De la turismofobia a la turismofilia
Ahora que no hay viajeros por el virus se descubre su contribución a la economía y cultura europeas
Casi todas las grandes ciudades europeas acogen hoteles que se llaman Londres, Gran Bretaña o Inglaterra. Representan un recuerdo del nacimiento del turismo de masas cuando los viajeros británicos empezaron a inundar el continente en los tiempos del llamado Grand Tour, pertrechados con las incipientes guías Murray, que comenzaron a editarse en 1836. Aquellos viajes transformaron Europa de una forma cada vez más acelerada hasta que, casi dos siglos después, con la llegada del coronavirus y la reclusión obligatoria, el movimiento se detuvo totalmente. En los últimos años, para una parte de los europeos el turismo parecía haberse convertido en una maldición, y España especialmente padecía una especie de síndrome de Magaluf, donde los visitantes extranjeros eran identificados con bárbaros que destruían el equilibrio de las ciudades. Ha hecho falta la tragedia de la covid-19 para recordarnos que el turismo representa el 13% del PIB español y es esencial para la economía. Aunque no carente de problemas, ha forjado además la Europa sin fronteras en la que vivimos.
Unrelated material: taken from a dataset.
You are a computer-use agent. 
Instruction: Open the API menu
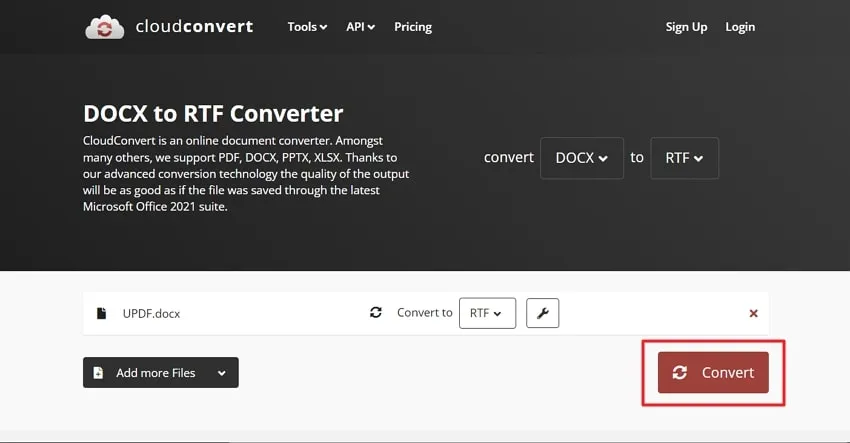click(360, 27)
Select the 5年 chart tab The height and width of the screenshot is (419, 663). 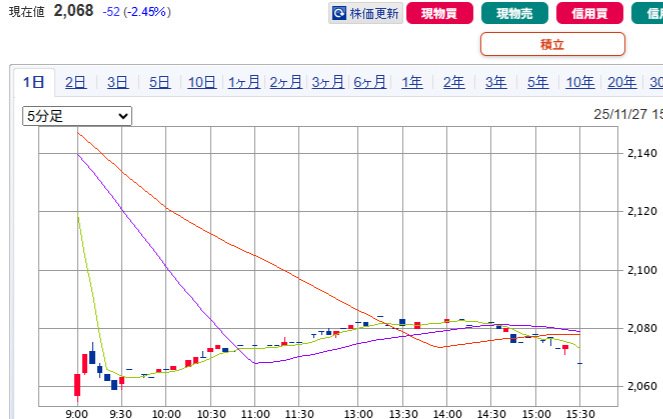tap(538, 83)
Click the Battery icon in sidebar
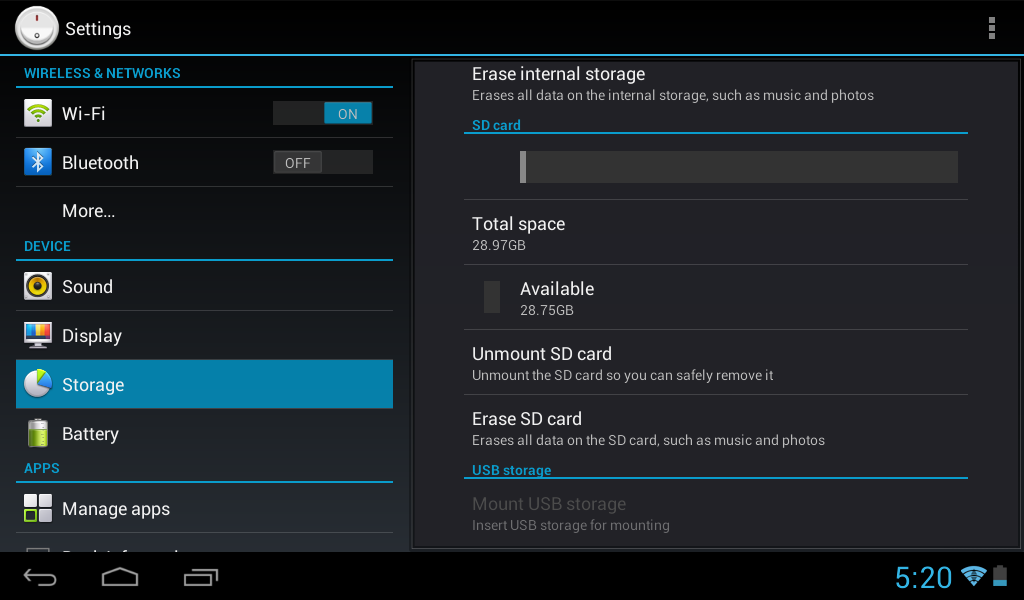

La anécdota sobre los nombres ingleses de los hoteles proviene del estupendo libro del británico Orlando Figes Los europeos (Taurus), en el que relata cómo la idea de una cultura europea se forjó sobre los raíles del ferrocarril, un nuevo medio de transporte que propició que los habitantes del viejo continente fuesen conscientes de todo lo que compartían al recorrer diferentes países. “La industria turística fue una creación de la era del ferrocarril”, escribe Figes. “Incluso la palabra era relativamente nueva: apareció en las lenguas francesa e inglesa a partir de 1810 y se fue popularizando a partir de la década de 1840 con la implantación en el continente de los ferrocarriles, hoteles, restaurantes, tiendas de recuerdos, guías de viajes y demás”, agrega este historiador.
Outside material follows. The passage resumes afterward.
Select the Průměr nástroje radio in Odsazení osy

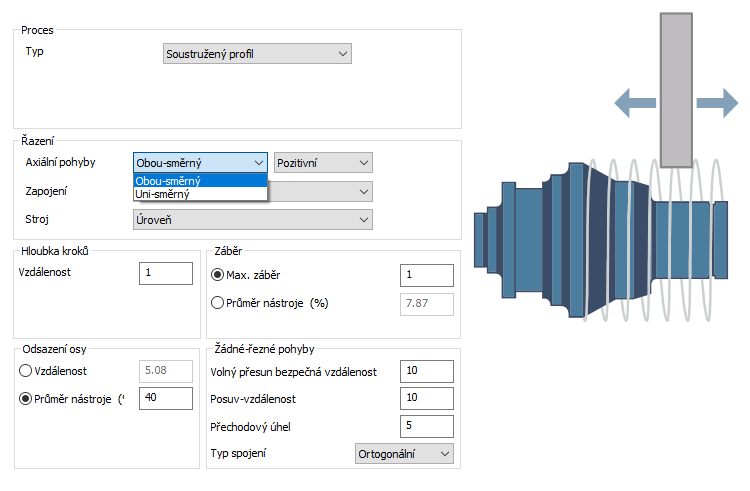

A la vez que miles de turistas empezaban a recorrer Europa en busca de sus joyas culturales —todavía no estaba de moda tostarse al sol—, nacieron las primeras voces de lo que mucho más tarde se conocería como la turismofobia, entre las que destacaron el crítico de arte John Ruskin o el escritor ruso Iván Turguénev. Este último anotó en su diario durante un viaje a Italia: “Los ingleses ven a una mujer pelirroja en un pueblo y anotan en su cuaderno que la población femenina de dicho pueblo es pelirroja”. Sin embargo, tanto como las óperas de Rossini o Verdi o como las novelas de Victor Hugo o Charles Dickens, el turismo contribuyó a crear una cultura europea, una sensación creciente de que todos sus habitantes podían compartir las mismas emociones al contemplar el David de Miguel Ángel o la Alhambra de Granada.
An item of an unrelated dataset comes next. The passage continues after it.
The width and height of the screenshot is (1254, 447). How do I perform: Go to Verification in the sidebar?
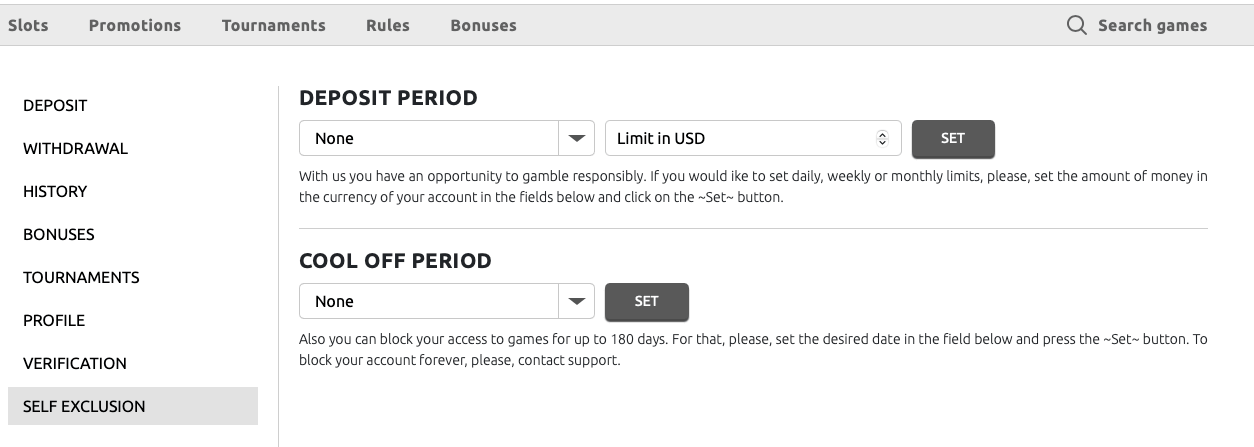click(x=75, y=363)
En España, además de su contribución al PIB y al empleo, el turismo tuvo un papel esencial en su modernización al final del franquismo: el “mito de la sueca”, impulsado por la llegada de extranjeros en los años sesenta, refleja un cambio de costumbres que ayudó sin duda a la Transición democrática y al estallido de libertad que vivió este país tras la muerte del dictador, la famosa Movida. El turismo no ha parado de crecer en todas estas décadas y en todos los frentes, aunque sol y playa siguen teniendo un peso desmedido frente a los viajes culturales.
Sería negar la realidad sostener que el turismo no ha provocado muchos problemas, los que viven en el centro de las grandes ciudades europeas lo saben mejor que nadie, porque han visto cómo el tejido humano que forma un barrio se disuelve en una masa uniforme de pisos turísticos, hoteles, cafés y locales para guardar las maletas. Barcelona es uno de los ejemplos más claros, aunque Madrid no le anda a la zaga. Todas las grandes urbes del continente son muy diferentes, pero se trata de un mal compartido: nunca como ahora ha sido tan certero el título de aquella película de los años sesenta sobre un grupo de turistas que recorría el continente en autobús dando tumbos de país en país: Si hoy es martes, esto es Bélgica. La uniformidad que se intuía entonces se ha convertido en realidad.
También es cierto que un modelo de crecimiento económico no puede basarse en el monocultivo del turismo y no solo porque la pandemia haya demostrado la fragilidad de este sector. El coronavirus es un ensayo general del desastre que puede provocar el cambio climático si la humanidad no lo frena: la era de los viajes de avión masivos tiene que llegar a su fin por la salud del planeta. Y eso implica, necesariamente, menos visitantes.
Tal vez el turismo necesite un replanteamiento de fondo y reglas claras en sectores como el de los alquileres temporales, pero Europa, y sobre todo España, han ganado mucho más de lo que ha perdido con los grandes movimientos de viajeros. No importa lo que nos quejemos: ahora que no están, hemos descubierto lo que hemos perdido con su ausencia. Y no solo en términos económicos.